A solicitor named Grace O'Reilly takes Ciara's case at a free legal aid clinic, warning that her housing situation is a serious vulnerability. Ciara also discovers that she could have been teaching in Irish primary schools all along: Ryan told her it was impossible because she did not speak Irish, but teachers are given three years to learn. A Brazilian housekeeping worker at the hotel named Diego, who is studying for English-language exams, becomes another source of support through private tutoring sessions.
In November, Ciara collapses during a class and is rushed to the Rotunda Hospital, where she delivers a boy she names Noah by emergency cesarean. Ryan collects Sophie and Ella from playschool. From her hospital bed, Ciara barely speaks to the girls before he hangs up. Cathy secretly signs in at the hotel each night to prevent Room 124 from being reassigned.
At the January court hearing, the judge grants Ciara primary custody, orders Ryan to pay maintenance, and awards him regular access. Grace warns that Ryan is likely to appeal and urges Ciara to find stable housing. Diego's friend Stefan, an IT specialist, discovers spyware on Ciara's phone that Ryan installed through a "birthday gift," sharing her location and messages. Ryan knew everything.
Ciara views dozens of rental properties but is always outbid or rejected. A sympathetic housing-office worker named Lorraine advises her that most landlords refuse Housing Assistance Payment (HAP). Then Oliver, a Scottish circus performer she meets at a toddler play center, offers her his rental house in Clonee as he moves abroad.
In March 2019, Ciara moves in, filling the house with bright furnishings and her children's artwork. But Ryan claims he has lost his housing and asks to stay on her sofa. Afraid of the consequences, she agrees. He escalates, demanding they resume their marriage and cornering her in the kitchen with his hands on her neck. Ciara takes the children to the Anna Livia refuge, where a worker named Saoirse helps her apply for an emergency barring order, a court measure temporarily removing an abuser from the home. In therapy, a counselor named Maeve helps Ciara speak for the first time about Ryan coercing her sexually. Maeve names it plainly: "If you weren't married, that would be considered rape" (330).
With the barring order in place, Diego invites Ciara and the children to a holiday cabin in County Mayo, where she experiences sustained peace for the first time in years. Diego tells her he has been accepted to a master's program in New York. Their relationship deepens gently, marked by tenderness rather than dramatic gestures.

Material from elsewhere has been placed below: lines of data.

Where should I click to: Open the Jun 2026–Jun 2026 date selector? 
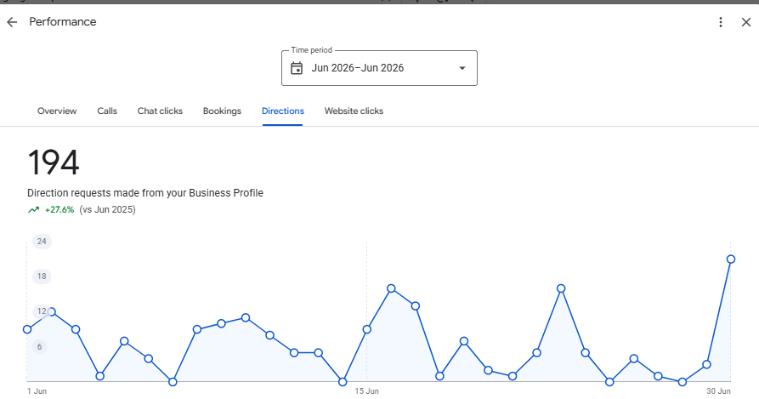tap(379, 68)
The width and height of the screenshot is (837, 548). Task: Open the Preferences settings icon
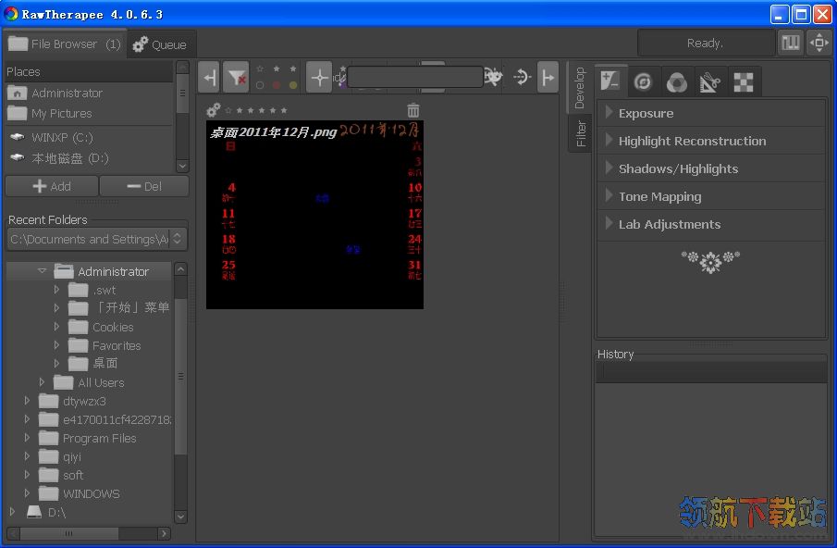[791, 43]
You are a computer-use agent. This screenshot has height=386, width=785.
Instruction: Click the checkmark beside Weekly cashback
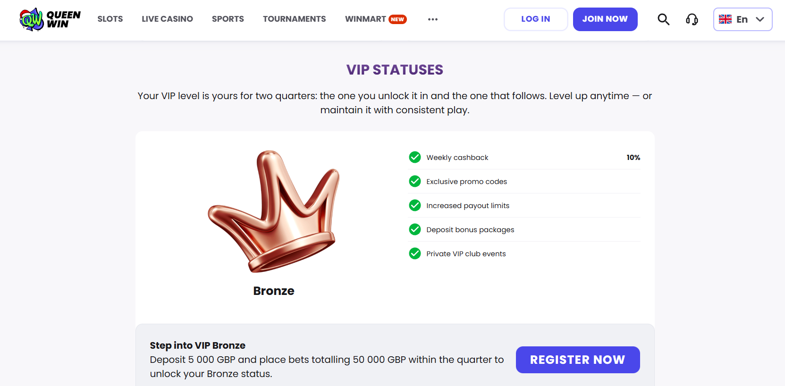414,157
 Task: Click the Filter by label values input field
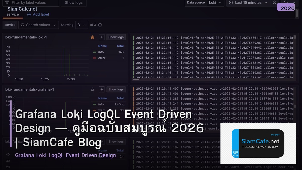coord(30,3)
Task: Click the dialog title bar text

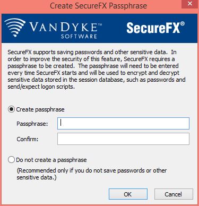Action: (98, 6)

After the barring order expires, Ryan collects all three children for a visitation day and does not return them. Ciara drives to their old house and finds Sophie and Ella alone; Ryan has taken Noah. After 24 hours, she finds Ryan at Whitefriar Street Church, holding Noah during evening Mass. She strides down the aisle and lifts her baby from his arms. Noah is limp and unresponsive. Ciara calls for an ambulance until she feels him wake.
At a subsequent hearing, the judge grants Ciara permission to leave the country and strictly limits Ryan's access. By summer 2019, she has secured a primary teaching position and her HAP payment has come through. Chase the crow, abandoned by Ryan at the rescue center, has been nursed back to health in Ciara's garden. One morning, she cuts the rope from the bird's feet and watches her fly. Though Rhona urges her to move to Sheffield, Ciara decides to stay: "She doesn't want her kids growing up with a homesick mother, thinking home is somewhere else. Home is right here" (378).
The novel ends on a summer morning. Sophie asks for pancakes. Ella hopscotches on the patio. Above the treetops, a swift soars and dives, and from the pines the dawn chorus rises, which Rhona always said was birds telling each other they had survived the night.